** start Page **
In 2006, Plymouth resident and PSU Music Professor Jonathan Santore was named New Hampshire Composer of the year.  Just last month, he was awarded The American Prize in Choral Composition for 2013. As he tells NHPR's Sean Hurley, he's come a long way since playing trumpet for his high school marching band in Tennessee. 

French composer Erik Satie once remarked, "Before I write a piece, I walk around it several times, accompanied by myself,"  It's a creative prelude that Plymouth composer Jonathan Santore finds absolutely necessary.

I tell people the best way to watch me compose is walking down Main Street bumping into things with an absent expression on my face because that's where the work really gets done for me.

You may also see him chanting, whistling, or recording notes onto his smartphone - here set against a midi file of the developing hummed work in progress.

Dah da, dah da...something like that. Seven eight. You're gonna leave 8th notes, one of them to breathe - (bumping into someone on the street) Hey! How's it going? Well thanks, you? Good thanks -

In many ways a composer is like a screenwriter, creating the blueprint for a piece not yet realized. For the last 20 years or so, the Director of Santore's musical blueprints has been Dan Perkins, a fellow professor at PSU and Founder and Conductor of the NH Master Chorale.
** end Page **
** start Record list **
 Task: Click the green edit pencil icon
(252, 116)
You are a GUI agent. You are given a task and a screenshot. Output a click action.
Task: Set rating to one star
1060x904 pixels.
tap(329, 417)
** end Record list **
» **Given problem**
Proceed with the article about composer Jonathan Santore, picking up after its last sentence. The rows were taken from a different source than the text.

» **Reply to the task**
He'll come back to me with the music, which I sit down at the piano and read through, sing through it, play through. It really is a process of bringing something that is inanimate and just on paper to life. And nobody really knows what that's going to sound like, even the composer.

Perkins will often suggest text or a general theme to Santore, as with their collaboration on the Kalevela Fragments.

Music:  Kalevala

Well I did a concert of Finnish Music and I went to Jonathan and I said here are some words from the Kalevela, the Finnish national epic and it's such a wonderful invitational text, here we clasp hands and join singing together the songs of our people... And I was trying to capture that hypnotic mystical quality of the text.

In another collaboration, Santore found his text by accident.

I was in the lobby of the Silver Center for the Arts at Plymouth State University downstairs, you know, going to get a glass of water and I noticed that there was this ceremony coalescing downstairs going on about Nathaniel Peabody Rogers.

As it turns out, Rogers, an outspoken abolitionist who edited one of the leading pro-emancipation newspapers in New England, lived in a house in Plymouth on the site where both Santore and Perkins now work. As Santore listened, glass of water in hand, to Peabody's anti-slavery writing, he was struck.

MusicThen Shall Be Heard Music Here

And I thought, Holy Cow! You know, that this man from this place where I'm living wrote this amazing moving text, I really want to set that.

When Santore dropped the manila envelope bearing a CD selection of his works into the mail he didn't expect to hear back from the people who run the American Prize.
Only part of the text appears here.